--- START OF Records for the exercise ---
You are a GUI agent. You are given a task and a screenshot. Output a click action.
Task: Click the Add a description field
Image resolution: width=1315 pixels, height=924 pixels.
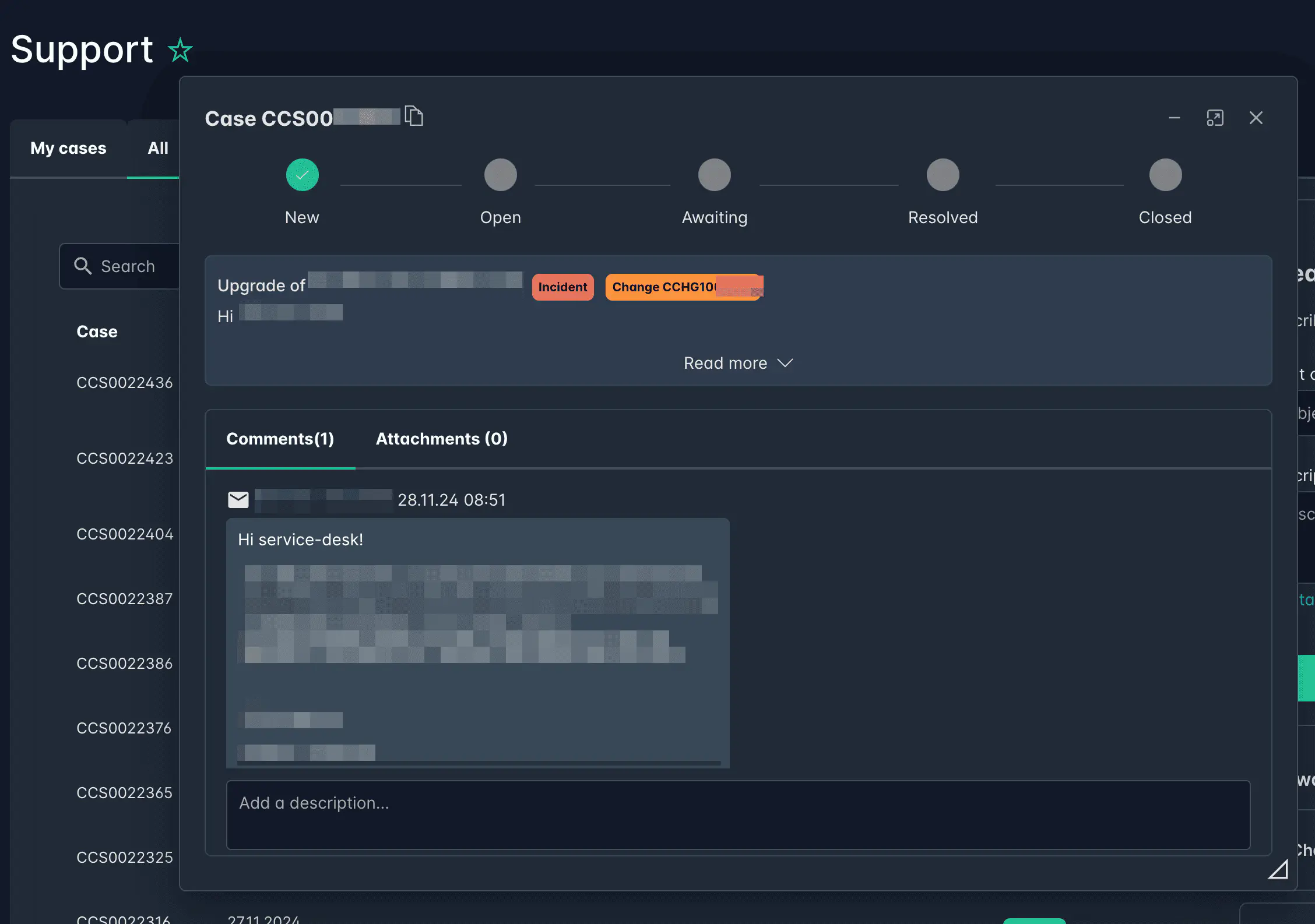point(737,814)
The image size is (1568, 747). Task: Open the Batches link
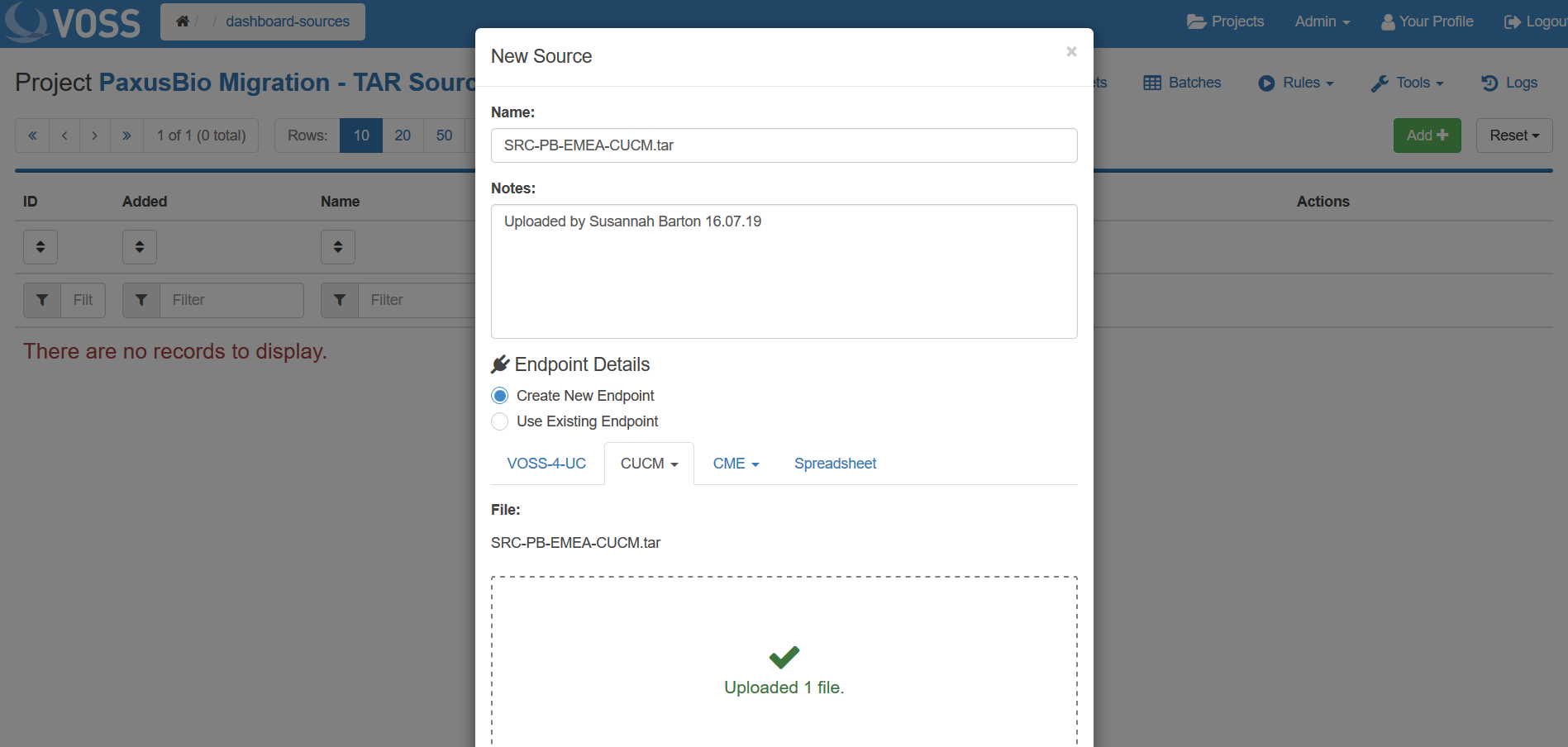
--- END OF Records for the exercise ---
### Exercise instructions
Output every line of the entries above exactly as given, but omit the pictures.

### Solution for this problem
You are a GUI agent. You are given a task and a screenshot. Output a click action.
Task: Click the Add a description field
Image resolution: width=1315 pixels, height=924 pixels.
point(737,814)
The image size is (1568, 747). Task: Open the Batches link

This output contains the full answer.